Collected data:
+===+
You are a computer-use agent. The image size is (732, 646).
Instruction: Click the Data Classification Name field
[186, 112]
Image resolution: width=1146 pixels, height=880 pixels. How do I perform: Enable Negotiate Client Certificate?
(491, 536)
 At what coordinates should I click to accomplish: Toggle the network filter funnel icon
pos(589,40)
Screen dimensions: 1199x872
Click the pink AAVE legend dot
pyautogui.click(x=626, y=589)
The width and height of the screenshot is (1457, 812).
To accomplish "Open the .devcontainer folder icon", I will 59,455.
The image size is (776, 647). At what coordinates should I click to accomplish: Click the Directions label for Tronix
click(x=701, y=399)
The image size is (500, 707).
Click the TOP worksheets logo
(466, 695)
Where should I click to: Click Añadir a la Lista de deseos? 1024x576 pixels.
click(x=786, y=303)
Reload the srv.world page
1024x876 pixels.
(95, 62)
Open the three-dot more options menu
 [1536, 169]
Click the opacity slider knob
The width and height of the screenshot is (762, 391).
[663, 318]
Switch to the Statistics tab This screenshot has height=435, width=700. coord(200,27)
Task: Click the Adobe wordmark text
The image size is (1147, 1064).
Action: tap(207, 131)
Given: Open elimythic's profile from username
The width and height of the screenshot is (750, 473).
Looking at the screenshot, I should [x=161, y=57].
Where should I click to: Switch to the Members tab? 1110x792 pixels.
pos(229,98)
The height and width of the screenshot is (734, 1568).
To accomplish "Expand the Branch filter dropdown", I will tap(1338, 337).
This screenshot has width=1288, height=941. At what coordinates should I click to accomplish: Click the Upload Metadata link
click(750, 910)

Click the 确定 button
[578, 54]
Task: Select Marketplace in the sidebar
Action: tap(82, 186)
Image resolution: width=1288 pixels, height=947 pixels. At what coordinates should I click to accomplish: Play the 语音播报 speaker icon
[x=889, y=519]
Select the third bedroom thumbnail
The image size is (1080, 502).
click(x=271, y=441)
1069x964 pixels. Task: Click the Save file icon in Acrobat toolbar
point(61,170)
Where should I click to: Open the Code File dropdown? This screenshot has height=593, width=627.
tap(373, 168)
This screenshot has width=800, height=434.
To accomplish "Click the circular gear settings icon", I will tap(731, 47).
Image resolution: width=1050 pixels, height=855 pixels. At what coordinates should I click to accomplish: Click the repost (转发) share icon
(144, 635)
+===+
◆ Problem
An exact reproduction of all the records is required.

◆ Completed task
You are a computer-use agent. The image size is (732, 646).
Instruction: Click the Data Classification Name field
[186, 112]
Image resolution: width=1146 pixels, height=880 pixels. How do I perform: Enable Negotiate Client Certificate?
(491, 536)
 At what coordinates should I click to accomplish: Toggle the network filter funnel icon
pos(589,40)
Screen dimensions: 1199x872
Click the pink AAVE legend dot
pyautogui.click(x=626, y=589)
The width and height of the screenshot is (1457, 812).
To accomplish "Open the .devcontainer folder icon", I will 59,455.
The image size is (776, 647). At what coordinates should I click to accomplish: Click the Directions label for Tronix
click(x=701, y=399)
The image size is (500, 707).
Click the TOP worksheets logo
(466, 695)
Where should I click to: Click Añadir a la Lista de deseos? 1024x576 pixels.
click(x=786, y=303)
Reload the srv.world page
1024x876 pixels.
(95, 62)
Open the three-dot more options menu
 [1536, 169]
Click the opacity slider knob
The width and height of the screenshot is (762, 391).
[663, 318]
Switch to the Statistics tab This screenshot has height=435, width=700. coord(200,27)
Task: Click the Adobe wordmark text
The image size is (1147, 1064).
Action: tap(207, 131)
Given: Open elimythic's profile from username
The width and height of the screenshot is (750, 473).
Looking at the screenshot, I should [x=161, y=57].
Where should I click to: Switch to the Members tab? 1110x792 pixels.
pos(229,98)
The height and width of the screenshot is (734, 1568).
To accomplish "Expand the Branch filter dropdown", I will tap(1338, 337).
This screenshot has width=1288, height=941. At what coordinates should I click to accomplish: Click the Upload Metadata link
click(750, 910)

Click the 确定 button
[578, 54]
Task: Select Marketplace in the sidebar
Action: tap(82, 186)
Image resolution: width=1288 pixels, height=947 pixels. At what coordinates should I click to accomplish: Play the 语音播报 speaker icon
[x=889, y=519]
Select the third bedroom thumbnail
The image size is (1080, 502).
click(x=271, y=441)
1069x964 pixels. Task: Click the Save file icon in Acrobat toolbar
point(61,170)
Where should I click to: Open the Code File dropdown? This screenshot has height=593, width=627.
tap(373, 168)
This screenshot has width=800, height=434.
To accomplish "Click the circular gear settings icon", I will tap(731, 47).
Image resolution: width=1050 pixels, height=855 pixels. At what coordinates should I click to accomplish: Click the repost (转发) share icon
(144, 635)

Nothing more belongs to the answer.